In the context of Social Security reform, there’s another reason that closing a portion of the financing gap by taxing employer-provided health coverage should appeal to those who wish to preserve a strong retirement safety net. Any extra portion of compensation that would be taxed as wages would raise a worker’s career earnings level and result in a bigger monthly benefit check relative to other means of closing that gap. By contrast, while raising the payroll-tax rate would reduce the need for benefit cuts, the extra tax dollars wouldn’t yield additional benefits under Social Security’s formula.
Just how far could taxing employer-provided care go toward closing Social Security’s deficits? At least on paper, eliminating the tax exclusion starting in 2014 could erase 48 percent of Social Security’s full 75-year cash-flow gap, or nearly 70% of the narrower problem that treats the $2.4 trillion trust fund as money in the bank. But the extent to which Social Security’s financial improvement would flow through to the overall budget would depend on how much of the extra Social Security payroll-tax dollars – nearly $6.5 trillion in present value over 75 years – are counted on to pay for universal health care. At least initially, the health care plans on the table that tax all employer-provided care as wage income would rely on most of the extra payroll-tax dollars to expand coverage, yet Social Security would owe extra benefits worth $2.7 trillion in present value on these additional payroll-tax contributions.
A far less abrupt and perhaps more politically realistic approach than eliminating the tax exclusion for employer-provided coverage would target the savings that would come from slowing the growth of payroll-tax-exempt health spending to the overall growth rate of the economy. My analysis shows that this would still close about one-fourth of Social Security’s official trust fund gap.
Initially, this tax change could be designed to impact those with the richest benefits packages, while keeping more affordable coverage options tax-free and without penalizing employees of companies whose policies cost more because their workforces are older. Over time, limiting the growth of non-taxable compensation to the growth rate of the economy could act as a restraining influence on even relatively moderate-priced plans.
Few options for raising taxes have such a clear rationale.
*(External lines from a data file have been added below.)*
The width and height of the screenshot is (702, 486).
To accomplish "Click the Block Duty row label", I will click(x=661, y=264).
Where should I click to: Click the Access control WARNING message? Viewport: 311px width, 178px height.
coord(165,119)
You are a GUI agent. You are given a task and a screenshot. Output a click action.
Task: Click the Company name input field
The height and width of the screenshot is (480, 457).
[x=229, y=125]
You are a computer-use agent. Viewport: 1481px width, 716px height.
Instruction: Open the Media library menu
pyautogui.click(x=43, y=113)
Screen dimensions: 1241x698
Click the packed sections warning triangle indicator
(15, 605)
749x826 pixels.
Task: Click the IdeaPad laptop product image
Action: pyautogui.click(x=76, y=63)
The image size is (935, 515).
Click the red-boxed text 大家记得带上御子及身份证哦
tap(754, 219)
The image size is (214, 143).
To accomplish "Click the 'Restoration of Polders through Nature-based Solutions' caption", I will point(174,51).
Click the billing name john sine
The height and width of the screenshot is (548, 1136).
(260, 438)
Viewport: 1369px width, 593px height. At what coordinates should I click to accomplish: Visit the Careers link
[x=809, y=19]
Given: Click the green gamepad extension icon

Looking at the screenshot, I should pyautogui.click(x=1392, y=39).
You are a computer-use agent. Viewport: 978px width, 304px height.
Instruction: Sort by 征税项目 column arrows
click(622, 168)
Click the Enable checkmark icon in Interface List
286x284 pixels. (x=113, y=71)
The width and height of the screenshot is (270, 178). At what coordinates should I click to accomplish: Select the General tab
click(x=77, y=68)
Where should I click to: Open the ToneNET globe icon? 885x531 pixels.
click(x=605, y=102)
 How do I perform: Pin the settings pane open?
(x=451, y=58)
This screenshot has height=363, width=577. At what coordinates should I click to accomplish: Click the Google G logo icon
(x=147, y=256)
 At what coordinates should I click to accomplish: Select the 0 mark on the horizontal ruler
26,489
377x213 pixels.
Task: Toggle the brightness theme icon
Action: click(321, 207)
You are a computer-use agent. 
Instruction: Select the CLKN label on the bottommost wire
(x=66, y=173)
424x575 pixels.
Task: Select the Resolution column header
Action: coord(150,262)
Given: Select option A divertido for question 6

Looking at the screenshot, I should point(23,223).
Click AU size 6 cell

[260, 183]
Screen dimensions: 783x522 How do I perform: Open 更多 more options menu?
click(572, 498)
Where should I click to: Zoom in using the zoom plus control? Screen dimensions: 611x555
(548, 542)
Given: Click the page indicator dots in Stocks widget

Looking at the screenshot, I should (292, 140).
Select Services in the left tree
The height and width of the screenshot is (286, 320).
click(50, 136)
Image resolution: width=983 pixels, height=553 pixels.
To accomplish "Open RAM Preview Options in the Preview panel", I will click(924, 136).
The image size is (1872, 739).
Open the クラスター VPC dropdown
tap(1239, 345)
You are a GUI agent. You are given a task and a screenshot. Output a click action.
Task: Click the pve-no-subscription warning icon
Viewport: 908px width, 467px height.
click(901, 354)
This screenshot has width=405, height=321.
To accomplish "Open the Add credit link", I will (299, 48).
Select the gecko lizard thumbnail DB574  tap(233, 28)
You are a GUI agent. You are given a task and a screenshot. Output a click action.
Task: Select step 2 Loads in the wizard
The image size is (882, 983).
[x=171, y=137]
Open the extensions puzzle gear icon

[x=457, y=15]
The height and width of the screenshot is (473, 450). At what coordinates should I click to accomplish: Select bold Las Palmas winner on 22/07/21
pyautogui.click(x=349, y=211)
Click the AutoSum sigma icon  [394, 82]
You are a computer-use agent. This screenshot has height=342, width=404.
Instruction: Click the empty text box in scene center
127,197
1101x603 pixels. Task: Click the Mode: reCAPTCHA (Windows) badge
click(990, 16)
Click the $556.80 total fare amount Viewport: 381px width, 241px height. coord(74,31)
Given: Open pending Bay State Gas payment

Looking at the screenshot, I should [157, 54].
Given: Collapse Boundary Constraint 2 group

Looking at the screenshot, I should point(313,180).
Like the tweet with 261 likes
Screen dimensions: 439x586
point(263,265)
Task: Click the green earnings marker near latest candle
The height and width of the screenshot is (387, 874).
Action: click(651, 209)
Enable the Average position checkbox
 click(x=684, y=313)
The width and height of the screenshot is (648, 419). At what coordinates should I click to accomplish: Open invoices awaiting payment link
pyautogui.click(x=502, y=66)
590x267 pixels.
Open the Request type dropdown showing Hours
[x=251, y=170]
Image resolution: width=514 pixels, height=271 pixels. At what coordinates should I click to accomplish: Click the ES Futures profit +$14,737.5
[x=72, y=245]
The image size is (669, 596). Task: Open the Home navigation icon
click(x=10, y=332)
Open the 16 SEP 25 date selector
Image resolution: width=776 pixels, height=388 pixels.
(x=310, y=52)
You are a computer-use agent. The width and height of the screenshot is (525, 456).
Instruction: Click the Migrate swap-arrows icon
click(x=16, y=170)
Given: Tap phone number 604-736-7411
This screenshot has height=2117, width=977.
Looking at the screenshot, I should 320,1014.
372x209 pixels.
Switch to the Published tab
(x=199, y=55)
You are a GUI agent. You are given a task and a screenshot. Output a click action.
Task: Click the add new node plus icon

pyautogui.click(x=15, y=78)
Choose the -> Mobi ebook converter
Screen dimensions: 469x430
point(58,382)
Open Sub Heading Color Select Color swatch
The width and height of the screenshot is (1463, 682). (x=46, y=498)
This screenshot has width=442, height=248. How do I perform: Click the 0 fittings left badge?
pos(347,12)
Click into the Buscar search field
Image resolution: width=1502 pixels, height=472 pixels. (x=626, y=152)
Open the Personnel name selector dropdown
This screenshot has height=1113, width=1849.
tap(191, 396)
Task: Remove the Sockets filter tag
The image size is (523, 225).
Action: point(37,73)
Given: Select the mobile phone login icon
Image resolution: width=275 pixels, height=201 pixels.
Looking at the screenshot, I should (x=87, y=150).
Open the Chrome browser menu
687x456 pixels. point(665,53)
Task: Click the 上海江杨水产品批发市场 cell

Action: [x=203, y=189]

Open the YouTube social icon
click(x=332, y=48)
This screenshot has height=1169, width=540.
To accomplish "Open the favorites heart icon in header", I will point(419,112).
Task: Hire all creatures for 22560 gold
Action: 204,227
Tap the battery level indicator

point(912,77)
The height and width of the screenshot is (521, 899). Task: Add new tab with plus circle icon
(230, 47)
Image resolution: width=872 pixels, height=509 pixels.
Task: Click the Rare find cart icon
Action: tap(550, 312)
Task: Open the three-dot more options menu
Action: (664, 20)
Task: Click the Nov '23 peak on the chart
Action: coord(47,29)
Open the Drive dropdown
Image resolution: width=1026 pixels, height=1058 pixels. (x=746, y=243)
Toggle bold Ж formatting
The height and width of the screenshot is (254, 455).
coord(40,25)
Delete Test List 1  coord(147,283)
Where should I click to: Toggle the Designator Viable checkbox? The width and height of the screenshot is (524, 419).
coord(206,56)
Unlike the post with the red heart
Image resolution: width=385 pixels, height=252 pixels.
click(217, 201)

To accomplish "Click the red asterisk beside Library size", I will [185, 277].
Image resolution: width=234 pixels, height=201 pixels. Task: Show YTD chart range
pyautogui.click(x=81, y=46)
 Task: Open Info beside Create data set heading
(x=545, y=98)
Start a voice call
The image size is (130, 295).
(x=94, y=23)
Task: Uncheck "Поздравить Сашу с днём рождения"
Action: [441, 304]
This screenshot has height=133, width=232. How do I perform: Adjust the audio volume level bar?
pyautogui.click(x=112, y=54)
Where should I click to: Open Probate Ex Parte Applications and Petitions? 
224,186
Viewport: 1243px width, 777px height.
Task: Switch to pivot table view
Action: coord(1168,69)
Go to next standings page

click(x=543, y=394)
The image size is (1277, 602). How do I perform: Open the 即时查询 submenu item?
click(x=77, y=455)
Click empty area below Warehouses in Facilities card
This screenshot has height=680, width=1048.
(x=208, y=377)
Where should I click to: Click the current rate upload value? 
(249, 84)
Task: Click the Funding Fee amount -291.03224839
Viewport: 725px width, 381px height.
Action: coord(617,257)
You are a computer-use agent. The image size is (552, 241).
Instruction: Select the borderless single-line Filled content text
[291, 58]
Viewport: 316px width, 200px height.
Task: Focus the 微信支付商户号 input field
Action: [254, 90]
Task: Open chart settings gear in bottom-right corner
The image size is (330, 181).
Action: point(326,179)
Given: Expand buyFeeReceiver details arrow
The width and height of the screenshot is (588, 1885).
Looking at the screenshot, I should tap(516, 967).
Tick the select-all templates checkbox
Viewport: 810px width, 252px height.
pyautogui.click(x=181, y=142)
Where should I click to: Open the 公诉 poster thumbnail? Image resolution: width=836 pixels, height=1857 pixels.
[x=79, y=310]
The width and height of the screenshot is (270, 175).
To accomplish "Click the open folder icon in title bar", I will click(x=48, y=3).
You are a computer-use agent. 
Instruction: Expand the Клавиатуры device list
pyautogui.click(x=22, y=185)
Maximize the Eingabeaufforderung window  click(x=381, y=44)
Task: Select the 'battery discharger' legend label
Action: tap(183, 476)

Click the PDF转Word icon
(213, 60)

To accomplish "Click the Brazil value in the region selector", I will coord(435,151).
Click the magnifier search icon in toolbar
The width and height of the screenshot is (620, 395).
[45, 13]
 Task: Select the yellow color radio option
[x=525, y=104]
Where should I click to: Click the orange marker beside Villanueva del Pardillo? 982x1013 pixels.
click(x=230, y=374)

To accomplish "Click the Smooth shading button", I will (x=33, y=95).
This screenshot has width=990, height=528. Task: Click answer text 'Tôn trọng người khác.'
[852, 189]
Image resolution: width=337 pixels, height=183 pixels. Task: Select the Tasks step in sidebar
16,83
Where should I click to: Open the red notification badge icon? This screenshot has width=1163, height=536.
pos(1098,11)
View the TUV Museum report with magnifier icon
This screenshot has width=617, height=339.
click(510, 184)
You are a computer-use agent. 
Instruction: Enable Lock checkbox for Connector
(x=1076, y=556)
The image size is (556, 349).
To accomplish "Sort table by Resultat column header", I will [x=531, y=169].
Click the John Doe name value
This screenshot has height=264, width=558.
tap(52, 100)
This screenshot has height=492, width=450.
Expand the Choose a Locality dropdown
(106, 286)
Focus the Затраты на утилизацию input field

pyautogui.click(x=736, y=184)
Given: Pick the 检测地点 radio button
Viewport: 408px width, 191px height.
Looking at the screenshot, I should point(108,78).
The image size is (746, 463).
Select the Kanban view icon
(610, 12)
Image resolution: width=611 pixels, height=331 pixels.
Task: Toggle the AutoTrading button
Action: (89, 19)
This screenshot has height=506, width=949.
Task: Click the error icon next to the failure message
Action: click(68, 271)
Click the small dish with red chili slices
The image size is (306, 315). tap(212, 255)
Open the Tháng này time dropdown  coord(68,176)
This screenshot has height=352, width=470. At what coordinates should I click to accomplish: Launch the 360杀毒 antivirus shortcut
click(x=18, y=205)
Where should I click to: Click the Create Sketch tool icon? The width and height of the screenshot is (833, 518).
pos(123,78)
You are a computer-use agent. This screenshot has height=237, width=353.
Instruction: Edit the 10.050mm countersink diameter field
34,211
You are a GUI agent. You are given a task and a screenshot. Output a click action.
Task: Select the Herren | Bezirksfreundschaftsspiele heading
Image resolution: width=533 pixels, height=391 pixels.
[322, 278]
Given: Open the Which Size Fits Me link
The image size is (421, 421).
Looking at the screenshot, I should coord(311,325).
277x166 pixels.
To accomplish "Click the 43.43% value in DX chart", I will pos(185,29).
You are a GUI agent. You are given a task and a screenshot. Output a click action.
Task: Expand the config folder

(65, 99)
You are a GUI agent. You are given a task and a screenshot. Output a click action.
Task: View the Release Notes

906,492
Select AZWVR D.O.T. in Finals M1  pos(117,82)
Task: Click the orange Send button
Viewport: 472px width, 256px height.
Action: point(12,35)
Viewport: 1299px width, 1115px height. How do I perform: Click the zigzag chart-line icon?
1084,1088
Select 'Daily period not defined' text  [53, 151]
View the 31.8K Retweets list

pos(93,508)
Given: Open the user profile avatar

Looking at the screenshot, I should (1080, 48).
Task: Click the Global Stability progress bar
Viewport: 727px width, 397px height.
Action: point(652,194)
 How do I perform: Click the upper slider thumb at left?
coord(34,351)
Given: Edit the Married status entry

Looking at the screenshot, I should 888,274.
When rising health costs are among the biggest threats facing both government and household finances, it simply makes little sense to provide tax incentives that facilitate those price increases, put health insurance out of reach for more Americans and undermine Social Security’s future.
Jed Graham is author of A Well-Tailored Safety Net: The Only Fair and Sensible Way to Save Social Security due out from Praeger in late 2009. He writes about economic policy for Investor’s Business Daily, but the views here don’t represent the opinion of IBD.